## INPUT FOR THIS TASK:
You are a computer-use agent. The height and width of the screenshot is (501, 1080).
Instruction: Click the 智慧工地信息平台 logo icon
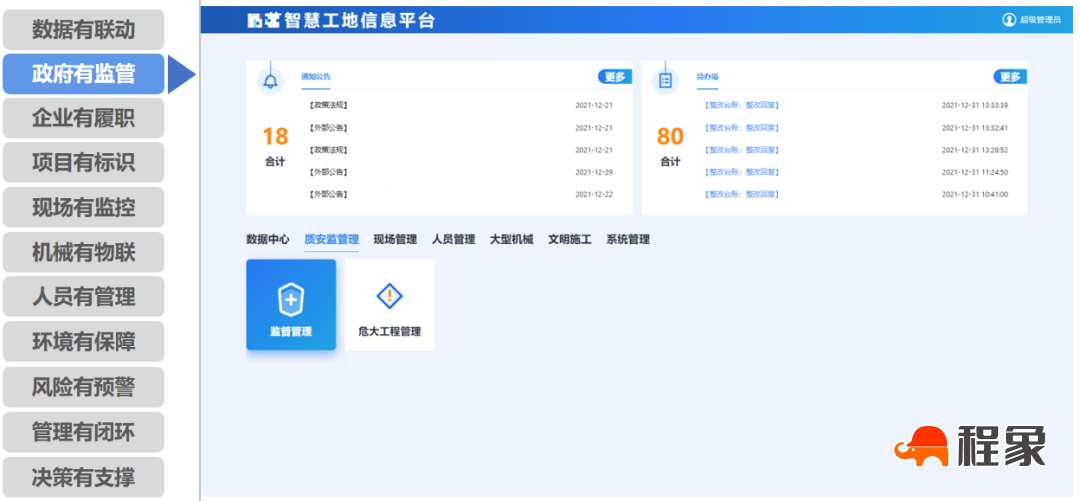tap(264, 20)
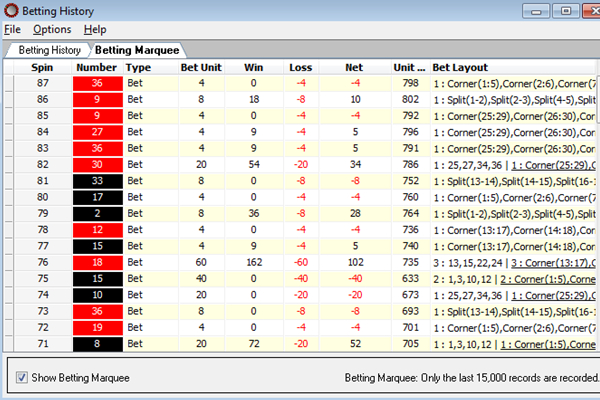Select red number 36 cell in spin 87

pyautogui.click(x=97, y=83)
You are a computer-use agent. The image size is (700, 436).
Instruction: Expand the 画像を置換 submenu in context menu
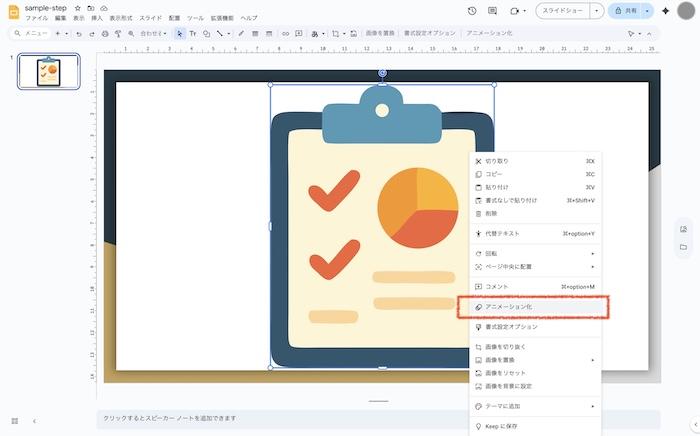point(533,360)
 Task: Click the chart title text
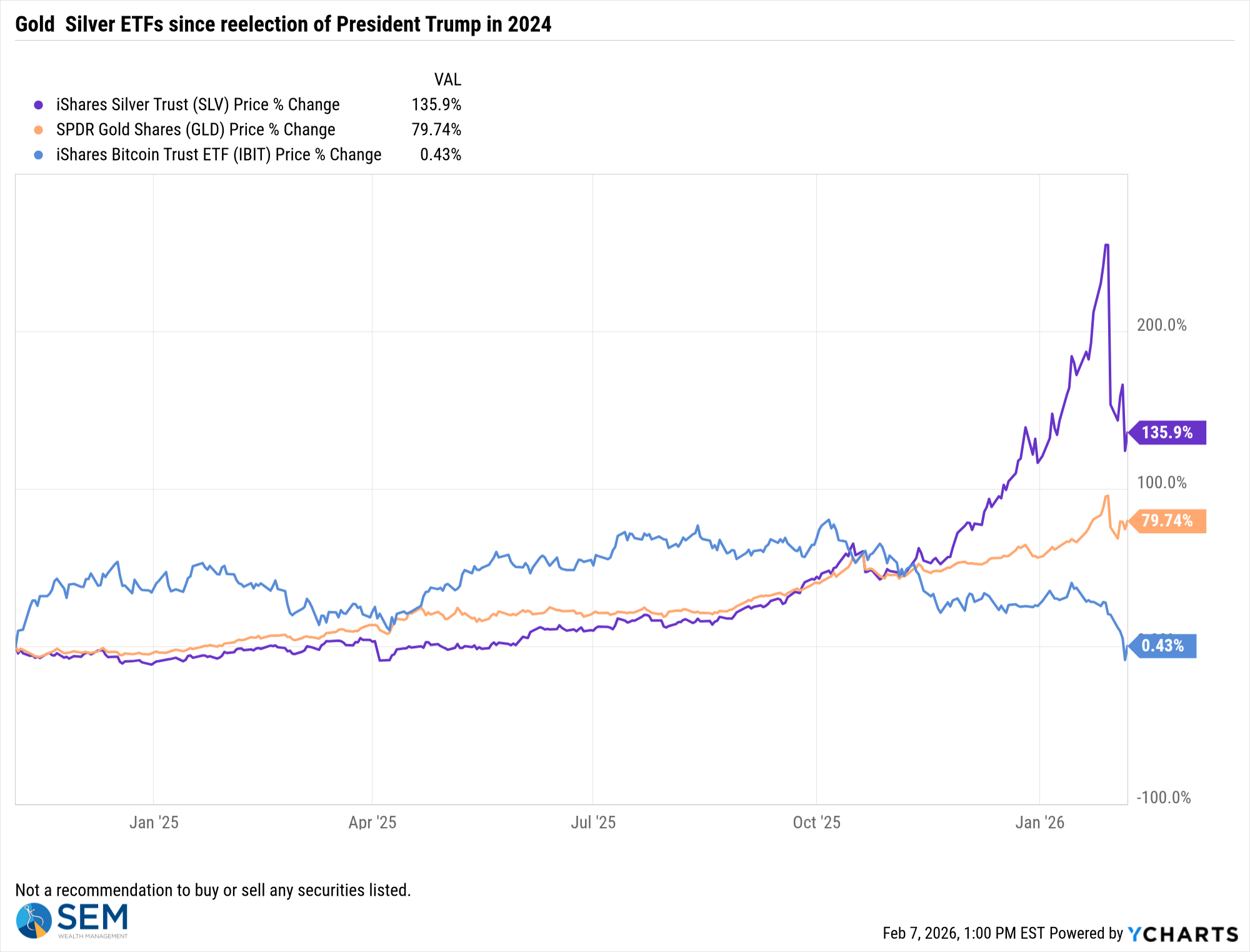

## TASK DETAILS:
Type out all of the records exactly, leaving out any picture.

## EXERCISE SOLUTION:
You are a computer-use agent. The height and width of the screenshot is (501, 1080).
Instruction: Click the 智慧工地信息平台 logo icon
tap(264, 20)
Select red number 36 cell in spin 87

pyautogui.click(x=97, y=83)
You are a computer-use agent. The image size is (700, 436).
Instruction: Expand the 画像を置換 submenu in context menu
point(533,360)
 Task: Click the chart title text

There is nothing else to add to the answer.